* PROVIDED TEXT:
****

Example 1: Removing the Interaction

  • Rerunning our model without the interaction,
m1_final <- MASS::glm.nb(squirrels_chased ~ temperature + crowd, data = pluto)
m1_final %>% tidy()

\ln\left( y \right) = 1.32 + 0.02 \text{ temp} + 0.02 \text{ crowd}

Interpreting the Model

  • Recall the negative binomial regression model,

\ln\left( y \right) = \beta_0 + \beta_1 x_1 + ... + \beta_k x_k

  • We are modeling the log of the count.

    • Interpreting \hat{\beta}_i is an additive effect on the count.

    • Interpreting e^{\hat{\beta}_i} is a multiplicative effect on the count.

  • Thus, when interpreting the slope for x_i, we will look at the Incident Rate Ratio, e^{\hat{\beta}_i}.

Incident Rate Ratios (R)

****

* EXTRACTED RECORDS:

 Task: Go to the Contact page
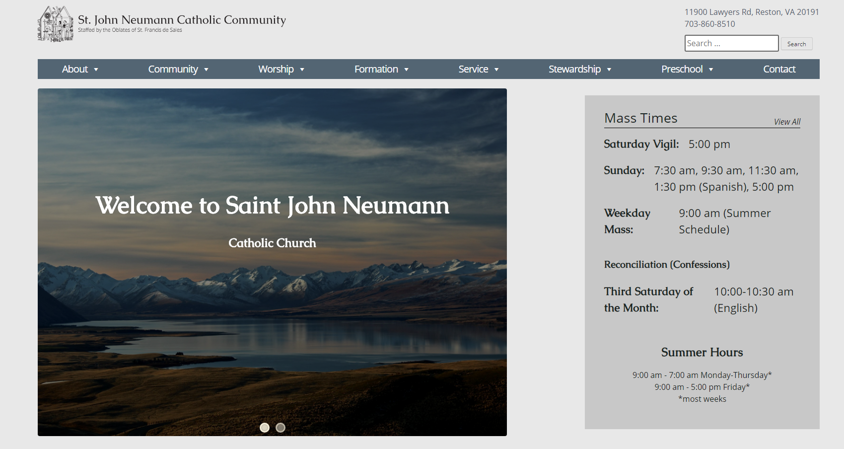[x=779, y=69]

****

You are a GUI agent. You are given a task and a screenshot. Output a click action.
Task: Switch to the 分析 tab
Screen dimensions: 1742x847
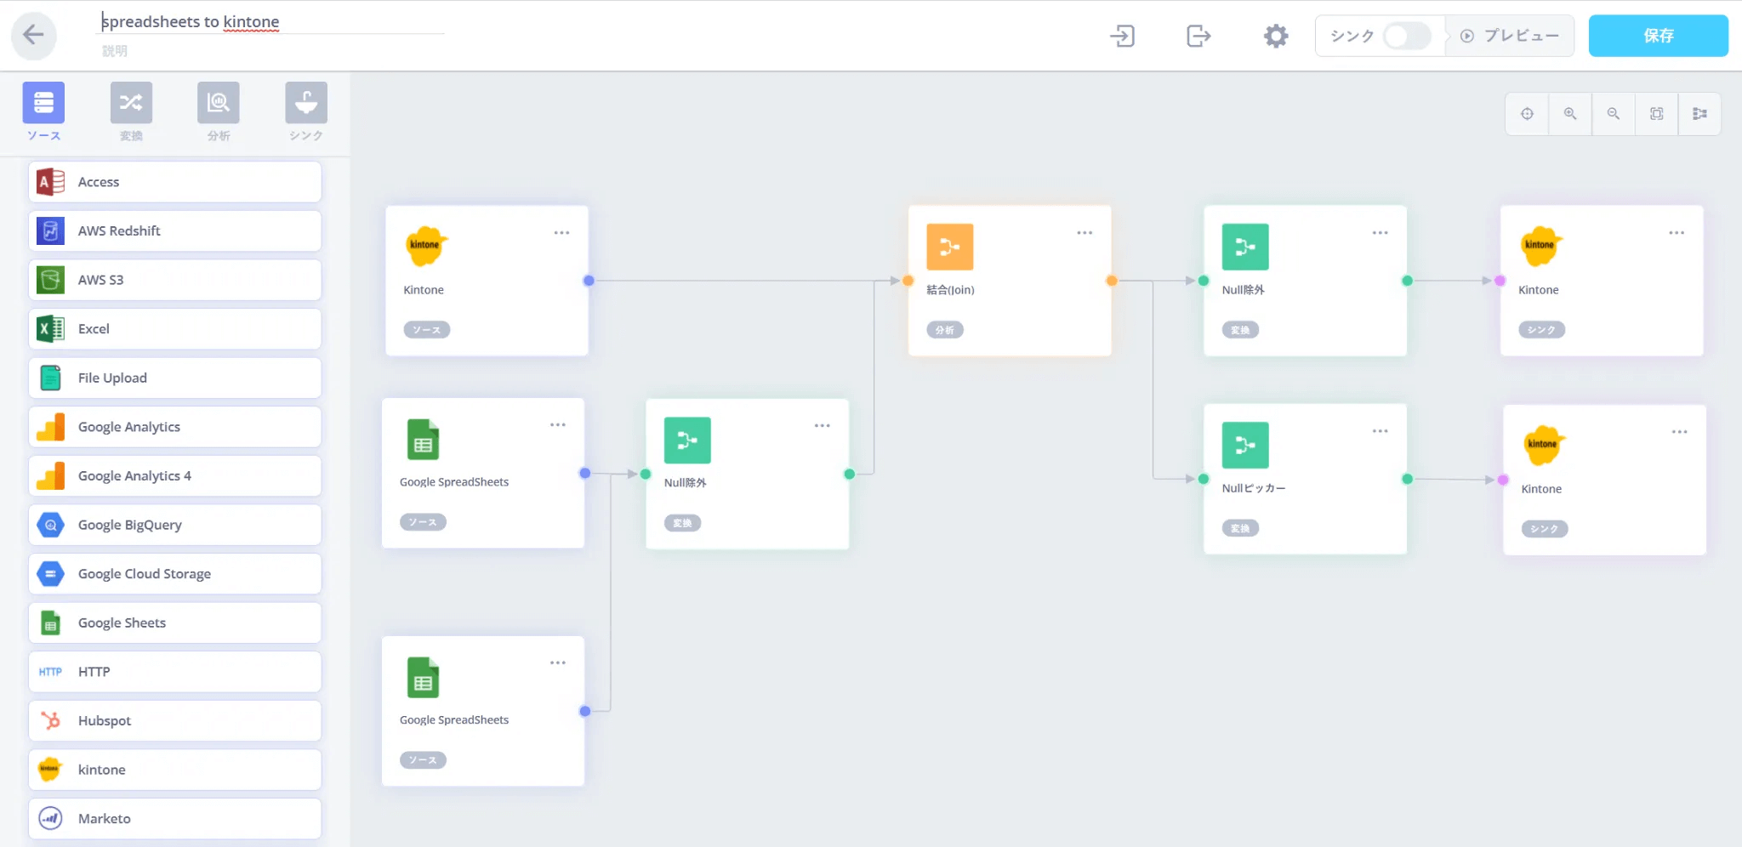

****

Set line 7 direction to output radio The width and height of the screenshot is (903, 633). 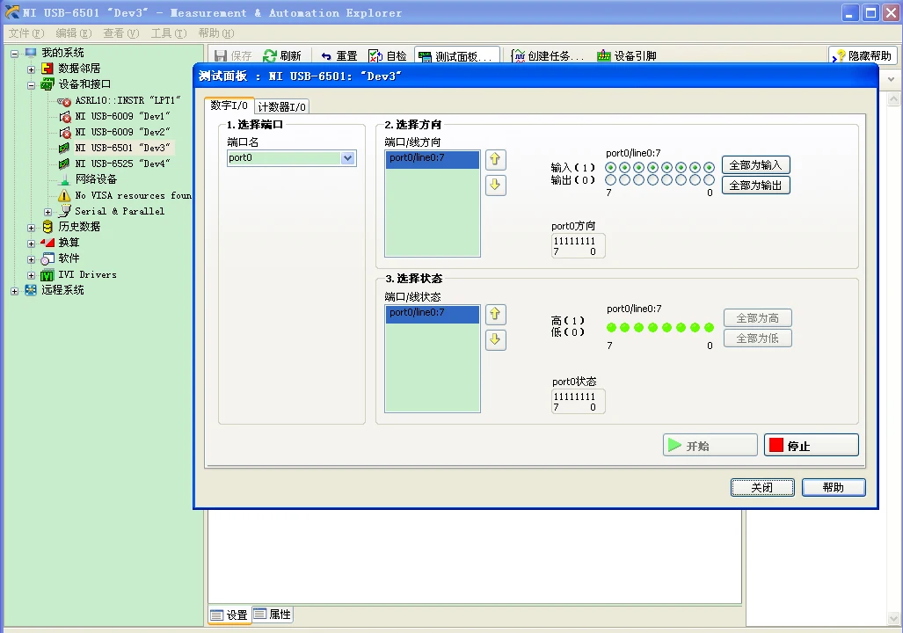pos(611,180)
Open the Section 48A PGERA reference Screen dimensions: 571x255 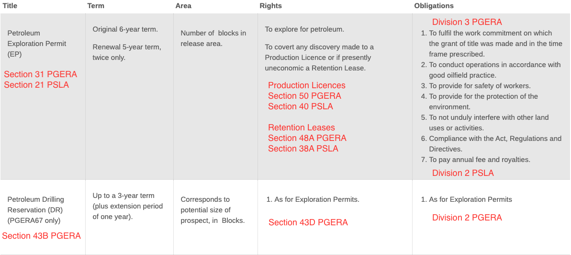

****

* INSTRUCTION 1: From the regression notes, output the passage between "Interpreting the Model" and "of the count.", inclusive.
* INSTRUCTION 2: According to the regression notes, why is the slope for x_i interpreted through the Incident Rate Ratio? Answer in one to three sentences.
* INSTRUCTION 3:
Decide whether each statement agrees with the regression notes. Answer yes or no, and quote the words that settle it.
(a) The refitted model keeps the interaction between temperature and crowd.
(b) The refitted model is estimated with the glm.nb function from MASS.
(c) The negative binomial model relates the count itself, not its log, to the predictors.

* COMPLETE RESPONSE 1:
Interpreting the Model

  • Recall the negative binomial regression model,

\ln\left( y \right) = \beta_0 + \beta_1 x_1 + ... + \beta_k x_k

  • We are modeling the log of the count.

* COMPLETE RESPONSE 2: The model is for the log of the count, and e^{\hat{\beta}_i} gives a multiplicative effect on the count. So the slope for x_i is interpreted through the Incident Rate Ratio, e^{\hat{\beta}_i}.

* COMPLETE RESPONSE 3:
(a) No: "Rerunning our model without the interaction"
(b) Yes: "MASS::glm.nb"
(c) No: "We are modeling the log of the count."